Rien n’a filtré du contenu du rapport de plus de mille pages, qui ne sera publié que dans quelques mois. Une source européenne à Genève a déclaré qu’aucun commentaire ne serait fait sur la substance du rapport, car le document est confidentiel.

Mais le constructeur aéronautique américain Boeing revendique la victoire dans ce dossier. La société a salué mardi dans un communiqué la décision de l’OMC sur les aides européennes à Airbus comme «une bonne nouvelle» pour l’aéronautique aux Etats-Unis.

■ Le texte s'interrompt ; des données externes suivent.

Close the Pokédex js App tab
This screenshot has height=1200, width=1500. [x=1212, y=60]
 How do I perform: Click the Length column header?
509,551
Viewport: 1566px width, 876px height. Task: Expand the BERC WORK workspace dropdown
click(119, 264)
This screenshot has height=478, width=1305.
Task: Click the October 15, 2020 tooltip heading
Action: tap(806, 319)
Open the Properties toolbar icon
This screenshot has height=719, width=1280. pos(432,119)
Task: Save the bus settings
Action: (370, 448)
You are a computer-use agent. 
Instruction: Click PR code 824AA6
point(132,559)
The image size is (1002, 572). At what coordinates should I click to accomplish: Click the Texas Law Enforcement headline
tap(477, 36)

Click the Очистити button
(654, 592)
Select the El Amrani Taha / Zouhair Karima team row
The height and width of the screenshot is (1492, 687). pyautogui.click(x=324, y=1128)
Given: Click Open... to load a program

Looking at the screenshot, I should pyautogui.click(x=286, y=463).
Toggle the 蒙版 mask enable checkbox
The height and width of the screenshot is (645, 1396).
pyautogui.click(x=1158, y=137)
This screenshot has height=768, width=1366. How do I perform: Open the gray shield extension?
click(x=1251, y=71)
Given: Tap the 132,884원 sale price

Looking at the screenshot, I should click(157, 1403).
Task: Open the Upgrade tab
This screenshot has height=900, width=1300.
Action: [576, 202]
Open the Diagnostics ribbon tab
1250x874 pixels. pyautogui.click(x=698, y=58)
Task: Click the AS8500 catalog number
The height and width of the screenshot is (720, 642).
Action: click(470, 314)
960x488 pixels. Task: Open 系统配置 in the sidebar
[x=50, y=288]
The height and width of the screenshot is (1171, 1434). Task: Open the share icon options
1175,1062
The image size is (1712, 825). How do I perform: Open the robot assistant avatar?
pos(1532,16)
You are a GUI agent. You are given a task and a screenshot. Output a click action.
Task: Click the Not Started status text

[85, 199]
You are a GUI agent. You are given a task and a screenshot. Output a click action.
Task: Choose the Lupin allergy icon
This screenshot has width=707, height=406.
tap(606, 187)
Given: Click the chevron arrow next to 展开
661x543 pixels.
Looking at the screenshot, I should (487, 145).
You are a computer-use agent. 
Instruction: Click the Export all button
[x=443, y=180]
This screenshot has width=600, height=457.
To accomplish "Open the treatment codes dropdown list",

Boeing affirme que l’OMC valide la position américaine sur «tous les principaux sujets».

Boeing «publie ce communiqué à la suite d’informations de presse citant des responsables qui indiquent que les Etats-Unis ont eu gain de cause sur tous les principaux sujets dans la décision finale de l’Organisation mondiale du commerce (OMC)», écrit l’avionneur américain.

L’organe de règlement des différends a été saisi du conflit entre les deux constructeurs aéronautiques en 2004.

Les experts devaient déterminer si les aides aux lancements de nouveaux appareils ou les subventions versées par quatre pays de l’UE (France, Espagne, Royaume-Uni et Allemagne) à Airbus sont contraires aux règles du commerce international, comme l’affirme la plainte des Etats-Unis.

Estimations irréalistes

Selon ces derniers, les aides reçues par Airbus lui ont permis de passer de 37% du marché en 2001 à 57% en 2006, soit un préjudice évalué à 205 milliards de dollars pour l’industrie américaine. Des estimations rejetées par Bruxelles comme totalement irréalistes.

Des milieux diplomatiques s’attendent à ce que les experts de l’OMC dénoncent certaines aides publiques, mais coupent la poire en deux entre les aides apportées à Airbus et Boeing.

L’UE a en effet porté plainte également contre les aides versées par Washington à Boeing. Chaque partie peut faire appel du jugement des experts, ce qui promet encore de longues discussions avant que les deux avionneurs se mettent, si nécessaire, en conformité avec les règles de l’OMC.